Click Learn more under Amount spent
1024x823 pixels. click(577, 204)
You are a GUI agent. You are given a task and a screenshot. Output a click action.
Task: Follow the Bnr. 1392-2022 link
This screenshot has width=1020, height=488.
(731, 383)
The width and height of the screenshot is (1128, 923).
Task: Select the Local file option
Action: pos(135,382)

# # # # # # #

**Exercise goal:** Reproduce exactly the lines running from the one with "You are a GUI" to the last line of the listing above. Add nothing else.

**Written solution:**
You are a GUI agent. You are given a task and a screenshot. Output a click action.
Task: Follow the Bnr. 1392-2022 link
This screenshot has width=1020, height=488.
(731, 383)
The width and height of the screenshot is (1128, 923).
Task: Select the Local file option
Action: pos(135,382)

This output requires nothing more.